'How do I optimize string searching for c++ in a for loop?

Is there anyway I can optimize this function to take less times for strings with half a million characters?

for (int i = start; i <= end; i++) {
        doc.body.push_back(html[i]);
        

        if (html[i] == '<') {
            if (html[i + 1] != '/') {
                Tag newTag;
                int start1 = html[i];
                int end1;

                for (int y = i; y <= end; y++) {
                    if (html[y] == '>') {
                        end1 = y;
                        break;
                    }
                }
                
                for (int y = start1 + 1; y <= end1; y++) {
                    if (html[y] == ' ' || html[y] == '>') {
                        break;
                    }
                    newTag.tagType.push_back(html[y]);
                }
                for (int y = start1; y <= end1; y++) {
                    newTag.openTag.push_back(html[y]);
                }
                if (newTag.tagType.find("area") != std::string::npos || newTag.tagType.find("base") != std::string::npos || newTag.tagType.find("br") != std::string::npos || newTag.tagType.find("col") != std::string::npos || newTag.tagType.find("command") != std::string::npos || newTag.tagType.find("embed") != std::string::npos || newTag.tagType.find("hr") != std::string::npos || newTag.tagType.find("img") != std::string::npos || newTag.tagType.find("input") != std::string::npos || newTag.tagType.find("keygen") != std::string::npos || newTag.tagType.find("link") != std::string::npos || newTag.tagType.find("meta") != std::string::npos || newTag.tagType.find("param") != std::string::npos || newTag.tagType.find("source") != std::string::npos || newTag.tagType.find("track") != std::string::npos || newTag.tagType.find("wbr") != std::string::npos) {
                    newTag.closeTag = "Null";
                }

                if (newTag.openTag.find("class=") != std::string::npos) {
                    int start1 = newTag.openTag.find("\"", newTag.openTag.find("class=")) + 1;
                    int end1 = newTag.openTag.find("\"", start1);

                    for (int y = start1; y < end1; y++) {
                        if (html[y] != ' ') {
                            newTag.tagClass.back().push_back(html[y]);
                        }
                        else {
                            newTag.tagClass.push_back("");
                        }
                    }
                }

                if (newTag.openTag.find("id=") != std::string::npos) {
                    int start1 = newTag.openTag.find("\"", newTag.openTag.find("id=")) + 1;
                    int end1 = newTag.openTag.find("\"", start1);

                    for (int y = start1; y < end1; y++) {
                        if (html[y] != ' ') {
                            newTag.tagID.back().push_back(html[y]);
                        }
                        else {
                            newTag.tagID.push_back("");
                        }
                    }

                }


                page.tags.push_back(newTag);
            }
            else {


                int end1;
                for (int y = i; y <= stringSize; y++) {
                    if (html[y] == '>') {
                        end1 = y;
                        break;
                    }
                }


                //gets everything within the closing tag
                std::string storeClose;
                for (int y = i; y <= end1; y++) {
                    storeClose.push_back(html[y]);
                }
                for (int y = page.tags.size() - 1; y >= 0; y--) {
                    if (storeClose.find(page.tags[y].tagType) != std::string::npos) {
                        page.tags[y].closeTag = storeClose;
                    }
                }

            }
        }
    }

I timed how long it took with the chrono library and it took 16 minutes for a string with the length of 300000 characters! This is supposed to be parsing a html document downloaded from the web and its mostly functional. For shorter pages its almost instant but as soon as I reach the higher number the time it takes its exponentially higher!

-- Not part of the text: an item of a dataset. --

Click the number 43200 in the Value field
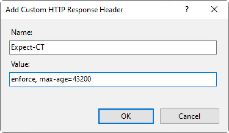 [82, 79]
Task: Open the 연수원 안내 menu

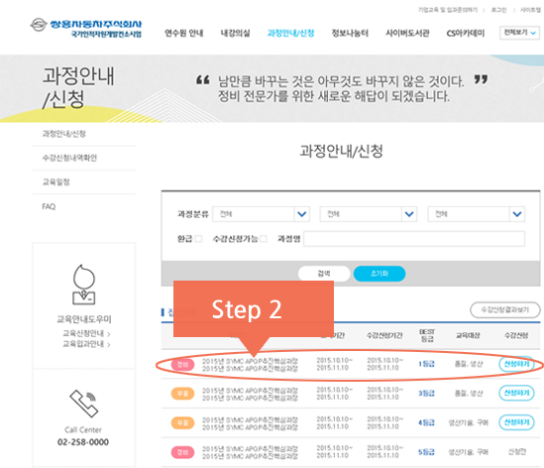Action: (x=184, y=33)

c++optimization html-parsing

Solution 1:^[1]

I answered already yesterday the same question.

But first. Please compile your source code with all warnings enabled. There are tons of compiler warnings that you must resolve.

Additionally: In my opinion you have a hard bug in line int start1 = html[i];. I guess this should be int start1 = i;

Then, because you did not create a minimum reproducable example, I stubbed your code to test it.

Then I copied the HTML source from this file from stackoverflow and copied it in a local file 4 times to get a file size of 1.9MByte.

Then I let it run on my machine in below 4 seconds (including reading the 2MByte) from disk.

I used the profiler to check, where the time is burned. Several rounds.

The timed is mainly burned in string.find, string assignment and vector assignments.

The reason is not that the find-function is slow, but your excessive and unnecessary use of it.

Here you must work.

Look at the lines:

if (newTag.tagType.find("area") != std::string::npos || newTag.tagType.find("base") != std::string::npos || newTag.tagType.find("br") != std::string::npos || newTag.tagType.find("col") != std::string::npos || newTag.tagType.find("command") != std::string::npos || newTag.tagType.find("embed") != std::string::npos || newTag.tagType.find("hr") != std::string::npos || newTag.tagType.find("img") != std::string::npos || newTag.tagType.find("input") != std::string::npos || newTag.tagType.find("keygen") != std::string::npos || newTag.tagType.find("link") != std::string::npos || newTag.tagType.find("meta") != std::string::npos || newTag.tagType.find("param") != std::string::npos || newTag.tagType.find("source") != std::string::npos || newTag.tagType.find("track") != std::string::npos || newTag.tagType.find("wbr") != std::string::npos) {
                    newTag.closeTag = "Null";
                }

That is of course very inefficient.

Anyway. Study you code and refactor it. The design is important.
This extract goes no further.